La fantástica biblioteca del hijo bastardo de Colón

Un profesor de Cambridge reivindica a Hernando Colón como ‘padre’ de Google. Al final de la vida de Hernando, su biblioteca ya era la mayor de Europa.

Cristóbal Colón saliendo del puerto de Palos encomienda sus hijos al padre Juan Pérez (1826-1828), de Pelagio (DEA / A. DAGLI ORTI / Getty)

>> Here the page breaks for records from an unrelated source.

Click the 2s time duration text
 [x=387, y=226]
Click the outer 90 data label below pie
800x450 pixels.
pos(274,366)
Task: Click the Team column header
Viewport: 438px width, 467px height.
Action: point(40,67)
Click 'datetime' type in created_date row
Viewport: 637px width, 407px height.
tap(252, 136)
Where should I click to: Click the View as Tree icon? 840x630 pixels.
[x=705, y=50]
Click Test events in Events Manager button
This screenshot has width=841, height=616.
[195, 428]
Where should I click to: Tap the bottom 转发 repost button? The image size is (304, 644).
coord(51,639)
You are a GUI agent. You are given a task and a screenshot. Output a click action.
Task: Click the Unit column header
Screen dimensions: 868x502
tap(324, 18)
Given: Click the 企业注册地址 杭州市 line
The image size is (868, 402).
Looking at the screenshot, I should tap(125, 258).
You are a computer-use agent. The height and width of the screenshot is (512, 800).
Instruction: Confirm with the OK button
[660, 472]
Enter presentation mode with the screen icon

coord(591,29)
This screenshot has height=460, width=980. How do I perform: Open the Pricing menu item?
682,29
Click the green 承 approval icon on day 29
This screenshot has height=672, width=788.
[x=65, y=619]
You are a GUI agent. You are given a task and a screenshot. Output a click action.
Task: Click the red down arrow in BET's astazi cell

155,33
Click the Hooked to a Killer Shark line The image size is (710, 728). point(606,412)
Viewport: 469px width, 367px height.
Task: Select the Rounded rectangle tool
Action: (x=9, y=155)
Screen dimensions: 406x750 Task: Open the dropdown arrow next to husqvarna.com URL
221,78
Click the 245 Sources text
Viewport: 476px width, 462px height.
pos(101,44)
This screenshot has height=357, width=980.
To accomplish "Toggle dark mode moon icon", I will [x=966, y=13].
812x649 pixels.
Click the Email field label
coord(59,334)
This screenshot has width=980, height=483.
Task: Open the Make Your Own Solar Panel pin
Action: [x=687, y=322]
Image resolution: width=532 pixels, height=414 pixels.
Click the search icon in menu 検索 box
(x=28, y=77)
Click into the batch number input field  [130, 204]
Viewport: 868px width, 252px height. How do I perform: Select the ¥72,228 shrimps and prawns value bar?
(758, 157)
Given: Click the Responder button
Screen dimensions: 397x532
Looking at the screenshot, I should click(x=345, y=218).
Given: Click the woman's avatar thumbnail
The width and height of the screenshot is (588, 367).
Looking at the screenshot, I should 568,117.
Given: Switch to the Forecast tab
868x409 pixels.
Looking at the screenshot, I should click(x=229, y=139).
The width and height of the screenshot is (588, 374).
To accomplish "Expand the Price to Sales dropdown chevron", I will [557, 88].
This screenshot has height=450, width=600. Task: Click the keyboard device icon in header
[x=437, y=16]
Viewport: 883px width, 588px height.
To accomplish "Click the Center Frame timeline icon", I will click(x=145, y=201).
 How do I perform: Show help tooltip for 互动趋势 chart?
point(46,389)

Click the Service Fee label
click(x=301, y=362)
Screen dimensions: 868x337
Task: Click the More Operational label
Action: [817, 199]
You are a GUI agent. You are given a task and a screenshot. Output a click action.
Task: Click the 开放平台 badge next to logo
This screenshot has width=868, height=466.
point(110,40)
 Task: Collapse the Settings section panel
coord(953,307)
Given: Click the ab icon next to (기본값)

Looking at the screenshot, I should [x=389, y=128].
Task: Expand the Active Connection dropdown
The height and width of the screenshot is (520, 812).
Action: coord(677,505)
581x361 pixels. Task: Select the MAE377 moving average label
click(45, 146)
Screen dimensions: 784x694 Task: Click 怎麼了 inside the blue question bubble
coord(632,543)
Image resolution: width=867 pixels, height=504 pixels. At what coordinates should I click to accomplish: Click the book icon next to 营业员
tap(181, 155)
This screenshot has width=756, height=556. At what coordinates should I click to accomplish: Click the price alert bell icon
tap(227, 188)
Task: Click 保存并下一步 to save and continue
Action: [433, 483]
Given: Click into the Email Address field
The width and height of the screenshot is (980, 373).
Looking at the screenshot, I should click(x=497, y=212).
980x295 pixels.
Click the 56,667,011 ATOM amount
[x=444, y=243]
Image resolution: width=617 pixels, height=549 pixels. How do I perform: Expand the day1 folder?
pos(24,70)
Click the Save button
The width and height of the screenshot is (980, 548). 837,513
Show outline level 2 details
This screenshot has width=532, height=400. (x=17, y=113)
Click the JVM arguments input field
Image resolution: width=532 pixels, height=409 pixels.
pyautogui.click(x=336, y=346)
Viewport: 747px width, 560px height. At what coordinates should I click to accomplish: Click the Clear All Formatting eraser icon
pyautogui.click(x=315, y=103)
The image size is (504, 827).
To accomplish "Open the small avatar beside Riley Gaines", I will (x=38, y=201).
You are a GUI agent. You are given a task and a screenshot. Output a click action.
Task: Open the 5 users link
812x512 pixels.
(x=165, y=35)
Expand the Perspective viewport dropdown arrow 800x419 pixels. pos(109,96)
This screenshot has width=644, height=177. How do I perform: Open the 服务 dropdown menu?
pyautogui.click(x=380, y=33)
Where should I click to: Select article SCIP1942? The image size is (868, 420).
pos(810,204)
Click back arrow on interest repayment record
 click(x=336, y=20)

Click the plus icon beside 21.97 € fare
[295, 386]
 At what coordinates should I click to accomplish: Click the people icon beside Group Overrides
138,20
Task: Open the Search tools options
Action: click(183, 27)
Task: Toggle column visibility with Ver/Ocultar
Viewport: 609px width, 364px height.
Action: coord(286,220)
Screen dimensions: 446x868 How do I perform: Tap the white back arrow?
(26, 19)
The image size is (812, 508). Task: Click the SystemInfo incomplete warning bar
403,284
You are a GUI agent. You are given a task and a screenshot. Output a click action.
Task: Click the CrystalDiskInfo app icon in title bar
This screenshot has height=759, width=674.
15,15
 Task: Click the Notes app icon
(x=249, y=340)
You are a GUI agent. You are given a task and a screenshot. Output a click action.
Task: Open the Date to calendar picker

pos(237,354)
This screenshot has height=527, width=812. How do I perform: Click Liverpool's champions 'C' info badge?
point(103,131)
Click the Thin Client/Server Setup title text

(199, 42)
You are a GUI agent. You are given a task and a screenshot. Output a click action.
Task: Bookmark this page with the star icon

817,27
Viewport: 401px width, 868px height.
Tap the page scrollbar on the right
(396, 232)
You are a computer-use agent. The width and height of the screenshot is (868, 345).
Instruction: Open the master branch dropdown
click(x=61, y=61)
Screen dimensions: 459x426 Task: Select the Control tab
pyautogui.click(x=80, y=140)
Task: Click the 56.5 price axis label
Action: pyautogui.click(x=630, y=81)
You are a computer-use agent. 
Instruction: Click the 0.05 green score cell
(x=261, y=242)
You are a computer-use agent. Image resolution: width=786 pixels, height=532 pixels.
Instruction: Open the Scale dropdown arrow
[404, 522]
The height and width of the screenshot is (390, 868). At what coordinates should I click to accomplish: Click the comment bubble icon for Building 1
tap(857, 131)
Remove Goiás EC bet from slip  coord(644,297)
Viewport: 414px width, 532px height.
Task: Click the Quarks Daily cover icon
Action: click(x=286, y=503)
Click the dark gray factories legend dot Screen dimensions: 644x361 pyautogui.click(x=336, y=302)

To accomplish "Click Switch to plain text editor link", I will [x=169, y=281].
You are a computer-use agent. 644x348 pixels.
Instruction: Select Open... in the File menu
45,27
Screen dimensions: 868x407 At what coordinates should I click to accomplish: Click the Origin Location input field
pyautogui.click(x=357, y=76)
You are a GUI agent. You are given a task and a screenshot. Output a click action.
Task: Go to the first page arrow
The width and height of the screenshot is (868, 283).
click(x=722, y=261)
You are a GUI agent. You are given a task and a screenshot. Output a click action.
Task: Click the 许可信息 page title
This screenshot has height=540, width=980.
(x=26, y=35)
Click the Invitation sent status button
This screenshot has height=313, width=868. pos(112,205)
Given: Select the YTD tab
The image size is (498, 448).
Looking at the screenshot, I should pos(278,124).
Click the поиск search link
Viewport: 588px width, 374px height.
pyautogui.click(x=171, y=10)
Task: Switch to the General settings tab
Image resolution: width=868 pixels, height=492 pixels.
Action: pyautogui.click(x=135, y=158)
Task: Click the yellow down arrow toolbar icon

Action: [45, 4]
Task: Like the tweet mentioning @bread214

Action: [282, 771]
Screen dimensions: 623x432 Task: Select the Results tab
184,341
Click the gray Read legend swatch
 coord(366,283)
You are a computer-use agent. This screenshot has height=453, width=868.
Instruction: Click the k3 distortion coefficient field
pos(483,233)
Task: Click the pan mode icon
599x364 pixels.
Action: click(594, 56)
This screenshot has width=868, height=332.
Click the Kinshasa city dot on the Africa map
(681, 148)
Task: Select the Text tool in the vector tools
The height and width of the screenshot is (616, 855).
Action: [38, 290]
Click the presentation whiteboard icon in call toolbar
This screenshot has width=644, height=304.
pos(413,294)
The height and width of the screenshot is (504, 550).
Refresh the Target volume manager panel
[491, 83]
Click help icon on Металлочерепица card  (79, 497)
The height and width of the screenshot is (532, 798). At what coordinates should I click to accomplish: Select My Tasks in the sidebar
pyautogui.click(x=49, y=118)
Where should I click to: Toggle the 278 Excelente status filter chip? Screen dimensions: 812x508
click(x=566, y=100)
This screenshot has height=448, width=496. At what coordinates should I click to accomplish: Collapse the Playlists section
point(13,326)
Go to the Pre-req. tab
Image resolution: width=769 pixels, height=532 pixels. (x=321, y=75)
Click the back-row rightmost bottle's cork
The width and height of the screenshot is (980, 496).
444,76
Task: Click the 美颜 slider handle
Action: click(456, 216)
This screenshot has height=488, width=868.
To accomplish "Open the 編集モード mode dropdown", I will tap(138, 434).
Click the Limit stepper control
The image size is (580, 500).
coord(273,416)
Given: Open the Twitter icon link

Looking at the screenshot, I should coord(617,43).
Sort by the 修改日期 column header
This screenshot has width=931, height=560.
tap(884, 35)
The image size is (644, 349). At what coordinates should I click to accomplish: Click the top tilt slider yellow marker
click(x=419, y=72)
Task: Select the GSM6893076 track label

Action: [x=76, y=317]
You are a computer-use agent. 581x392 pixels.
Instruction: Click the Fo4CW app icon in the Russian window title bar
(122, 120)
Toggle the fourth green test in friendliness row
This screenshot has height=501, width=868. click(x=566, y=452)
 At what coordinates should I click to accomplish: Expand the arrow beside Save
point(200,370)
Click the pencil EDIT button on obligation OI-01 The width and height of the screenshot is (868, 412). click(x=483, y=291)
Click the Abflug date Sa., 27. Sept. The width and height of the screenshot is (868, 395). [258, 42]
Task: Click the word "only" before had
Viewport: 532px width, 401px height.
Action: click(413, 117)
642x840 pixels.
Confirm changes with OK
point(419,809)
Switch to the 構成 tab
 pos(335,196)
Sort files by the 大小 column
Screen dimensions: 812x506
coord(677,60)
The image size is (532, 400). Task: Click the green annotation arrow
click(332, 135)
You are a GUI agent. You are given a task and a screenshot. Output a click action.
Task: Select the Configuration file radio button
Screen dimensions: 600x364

No debió de ser fácil ser el hijo de Cristóbal Colón. Aunque aún no se habían inventado los psicoanalistas, leyendo Memorial de los libros naufragados (Ariel), del británico Edward Wilson-Lee, profesor de Historia del Libro en la Universidad de Cambridge, uno se imagina fácilmente al hijo del almirante en el diván. Wilson-Lee documenta, indaga y da su verdadera importancia al colosal proyecto en que se embarcó Hernando: el de crear una biblioteca universal que reflejara todo el saber humano de su tiempo. “Es el precedente de Google”, afirma a este diario con entusiasmo el autor, gesticulando en el patio de sillares de un edificio que hace siglos fue la Casa de la Moneda en Arequipa, hoy reconvertido en hotel. Las hazañas de este Colón menos conocido, el hijo bastardo del descubridor de América, han atraído la curiosidad del público en diversas sesiones del Hay Festival recientemente celebrado en esta ciudad peruana.

“Gran parte de la vida de Hernando puede explicarse –apunta Wilson-Leepor el fuerte deseo de ser digno de su padre, al que adoraba, quizás incluso por la ambición de ser igual que él. Aunque conviene tener en cuenta que fue un padre en cierto modo creado por el propio Hernando, quien ha moldeado nuestra imagen de Colón hasta convertirlo en el hombre que hoy conocemos, pues muchos de los datos que tenemos de su vida provienen de la biografía que escribió él”.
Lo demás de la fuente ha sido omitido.